| TASK DESCRIPTION |
Each line of the data below containing "with" needs to be listed.

--- INPUT FOR THIS TASK ---

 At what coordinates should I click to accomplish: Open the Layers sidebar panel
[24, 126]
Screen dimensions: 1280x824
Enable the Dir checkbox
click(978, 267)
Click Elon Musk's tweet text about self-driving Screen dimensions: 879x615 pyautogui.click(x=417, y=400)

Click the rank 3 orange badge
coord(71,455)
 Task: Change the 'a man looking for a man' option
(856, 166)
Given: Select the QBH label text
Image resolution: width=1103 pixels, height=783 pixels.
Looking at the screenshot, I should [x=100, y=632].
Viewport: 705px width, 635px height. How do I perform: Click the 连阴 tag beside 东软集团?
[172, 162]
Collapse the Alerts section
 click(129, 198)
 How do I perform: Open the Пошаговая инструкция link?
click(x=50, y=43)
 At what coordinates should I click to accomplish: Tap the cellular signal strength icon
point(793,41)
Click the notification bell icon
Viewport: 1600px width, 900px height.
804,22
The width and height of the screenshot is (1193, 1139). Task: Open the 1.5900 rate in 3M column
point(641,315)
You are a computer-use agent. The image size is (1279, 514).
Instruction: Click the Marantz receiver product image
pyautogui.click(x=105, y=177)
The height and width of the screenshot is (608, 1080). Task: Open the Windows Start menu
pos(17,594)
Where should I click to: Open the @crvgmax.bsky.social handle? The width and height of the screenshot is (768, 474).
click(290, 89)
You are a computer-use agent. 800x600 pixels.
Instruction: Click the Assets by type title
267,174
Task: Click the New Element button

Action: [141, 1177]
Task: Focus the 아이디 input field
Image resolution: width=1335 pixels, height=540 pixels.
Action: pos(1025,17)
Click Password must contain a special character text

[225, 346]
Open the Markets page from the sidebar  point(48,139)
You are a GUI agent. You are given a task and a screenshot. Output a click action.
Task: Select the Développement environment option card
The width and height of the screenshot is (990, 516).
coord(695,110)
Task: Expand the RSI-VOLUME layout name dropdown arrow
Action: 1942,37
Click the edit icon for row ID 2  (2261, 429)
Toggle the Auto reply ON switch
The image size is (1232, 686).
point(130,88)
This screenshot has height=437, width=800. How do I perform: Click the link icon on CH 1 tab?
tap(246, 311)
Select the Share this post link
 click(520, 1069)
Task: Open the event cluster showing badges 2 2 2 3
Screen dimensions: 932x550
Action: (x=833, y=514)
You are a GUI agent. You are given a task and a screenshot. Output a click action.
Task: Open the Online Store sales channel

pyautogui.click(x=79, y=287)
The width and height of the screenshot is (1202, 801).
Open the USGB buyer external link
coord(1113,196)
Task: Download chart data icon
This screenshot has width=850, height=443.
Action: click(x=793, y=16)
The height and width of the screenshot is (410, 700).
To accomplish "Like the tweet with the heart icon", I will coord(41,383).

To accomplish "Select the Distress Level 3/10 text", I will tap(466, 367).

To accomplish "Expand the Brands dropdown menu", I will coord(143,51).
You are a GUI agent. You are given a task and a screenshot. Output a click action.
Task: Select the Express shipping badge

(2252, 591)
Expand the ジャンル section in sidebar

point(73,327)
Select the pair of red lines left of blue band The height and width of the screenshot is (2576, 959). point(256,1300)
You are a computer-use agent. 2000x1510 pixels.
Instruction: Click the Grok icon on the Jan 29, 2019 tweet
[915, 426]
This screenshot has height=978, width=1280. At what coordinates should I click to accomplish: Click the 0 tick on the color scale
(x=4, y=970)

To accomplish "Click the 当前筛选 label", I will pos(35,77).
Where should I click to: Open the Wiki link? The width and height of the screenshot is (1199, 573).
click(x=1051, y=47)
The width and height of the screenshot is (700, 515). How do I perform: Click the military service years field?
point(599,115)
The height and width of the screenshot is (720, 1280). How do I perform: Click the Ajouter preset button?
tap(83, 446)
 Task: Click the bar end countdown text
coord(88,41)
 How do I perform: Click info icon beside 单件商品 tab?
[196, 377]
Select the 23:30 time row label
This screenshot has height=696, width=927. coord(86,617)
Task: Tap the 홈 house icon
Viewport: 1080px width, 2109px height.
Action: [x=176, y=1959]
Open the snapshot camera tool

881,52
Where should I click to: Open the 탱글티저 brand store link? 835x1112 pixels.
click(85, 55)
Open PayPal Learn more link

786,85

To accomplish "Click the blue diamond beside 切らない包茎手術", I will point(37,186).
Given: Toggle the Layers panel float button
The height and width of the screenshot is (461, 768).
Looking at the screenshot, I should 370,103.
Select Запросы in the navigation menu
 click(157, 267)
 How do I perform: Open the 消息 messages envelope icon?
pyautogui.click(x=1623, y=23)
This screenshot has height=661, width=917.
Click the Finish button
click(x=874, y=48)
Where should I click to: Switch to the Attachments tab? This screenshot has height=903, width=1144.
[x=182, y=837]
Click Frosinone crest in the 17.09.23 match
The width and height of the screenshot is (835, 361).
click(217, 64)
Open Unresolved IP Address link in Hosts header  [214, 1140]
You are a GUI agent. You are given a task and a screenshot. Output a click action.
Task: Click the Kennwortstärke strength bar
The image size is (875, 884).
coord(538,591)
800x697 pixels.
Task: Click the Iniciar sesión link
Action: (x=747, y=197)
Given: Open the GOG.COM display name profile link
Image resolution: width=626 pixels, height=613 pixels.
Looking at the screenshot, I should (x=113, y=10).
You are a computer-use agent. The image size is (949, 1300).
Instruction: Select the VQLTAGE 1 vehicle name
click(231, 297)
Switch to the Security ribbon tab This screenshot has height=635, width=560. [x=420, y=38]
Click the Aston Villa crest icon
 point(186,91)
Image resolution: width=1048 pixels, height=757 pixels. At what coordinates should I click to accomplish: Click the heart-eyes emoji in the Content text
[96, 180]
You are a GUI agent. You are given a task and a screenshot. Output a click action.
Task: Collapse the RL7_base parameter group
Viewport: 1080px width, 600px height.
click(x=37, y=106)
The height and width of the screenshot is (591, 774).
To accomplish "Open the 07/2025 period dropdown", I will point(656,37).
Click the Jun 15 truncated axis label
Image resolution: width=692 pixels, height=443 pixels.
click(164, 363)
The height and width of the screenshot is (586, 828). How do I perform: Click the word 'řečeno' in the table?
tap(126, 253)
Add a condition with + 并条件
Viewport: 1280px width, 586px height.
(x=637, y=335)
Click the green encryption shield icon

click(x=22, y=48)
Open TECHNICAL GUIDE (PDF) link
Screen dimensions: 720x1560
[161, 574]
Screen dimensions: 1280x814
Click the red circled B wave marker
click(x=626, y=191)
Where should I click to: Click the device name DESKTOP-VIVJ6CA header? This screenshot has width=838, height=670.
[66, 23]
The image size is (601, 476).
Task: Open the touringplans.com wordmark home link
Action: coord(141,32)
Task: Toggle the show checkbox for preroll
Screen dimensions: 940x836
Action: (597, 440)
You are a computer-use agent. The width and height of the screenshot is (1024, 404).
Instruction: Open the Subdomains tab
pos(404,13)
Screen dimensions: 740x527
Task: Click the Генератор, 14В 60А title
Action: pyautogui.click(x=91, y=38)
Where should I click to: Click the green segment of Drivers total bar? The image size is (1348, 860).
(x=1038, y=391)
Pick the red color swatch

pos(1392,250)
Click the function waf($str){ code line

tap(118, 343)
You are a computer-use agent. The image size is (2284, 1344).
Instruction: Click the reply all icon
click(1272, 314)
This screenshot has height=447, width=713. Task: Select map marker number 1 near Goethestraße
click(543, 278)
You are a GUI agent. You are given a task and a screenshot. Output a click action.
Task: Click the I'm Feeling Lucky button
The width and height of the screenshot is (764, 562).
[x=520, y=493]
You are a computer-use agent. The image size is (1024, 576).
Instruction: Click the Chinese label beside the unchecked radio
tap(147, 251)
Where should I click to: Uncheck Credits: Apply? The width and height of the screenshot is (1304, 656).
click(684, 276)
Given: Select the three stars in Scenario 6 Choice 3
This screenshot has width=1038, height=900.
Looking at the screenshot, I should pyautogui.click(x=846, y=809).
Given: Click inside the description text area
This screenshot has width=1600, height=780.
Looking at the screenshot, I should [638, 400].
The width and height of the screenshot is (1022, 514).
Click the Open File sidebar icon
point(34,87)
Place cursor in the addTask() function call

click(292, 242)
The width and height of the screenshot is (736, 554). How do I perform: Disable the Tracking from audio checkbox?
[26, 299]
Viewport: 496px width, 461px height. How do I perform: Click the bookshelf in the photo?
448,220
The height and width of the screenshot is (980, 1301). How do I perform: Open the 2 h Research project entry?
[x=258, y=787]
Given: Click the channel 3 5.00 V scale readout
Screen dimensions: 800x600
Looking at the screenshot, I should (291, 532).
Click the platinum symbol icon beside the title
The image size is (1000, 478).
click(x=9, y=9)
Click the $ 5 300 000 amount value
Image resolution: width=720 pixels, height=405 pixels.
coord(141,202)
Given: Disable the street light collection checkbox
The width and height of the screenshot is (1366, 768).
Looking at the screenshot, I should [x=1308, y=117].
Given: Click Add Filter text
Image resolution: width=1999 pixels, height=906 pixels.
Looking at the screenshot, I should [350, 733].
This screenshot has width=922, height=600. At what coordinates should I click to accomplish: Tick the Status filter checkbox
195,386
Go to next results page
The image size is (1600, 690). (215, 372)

---

| TASK SOLUTION |
To accomplish "Like the tweet with the heart icon", I will coord(41,383).
Add a condition with + 并条件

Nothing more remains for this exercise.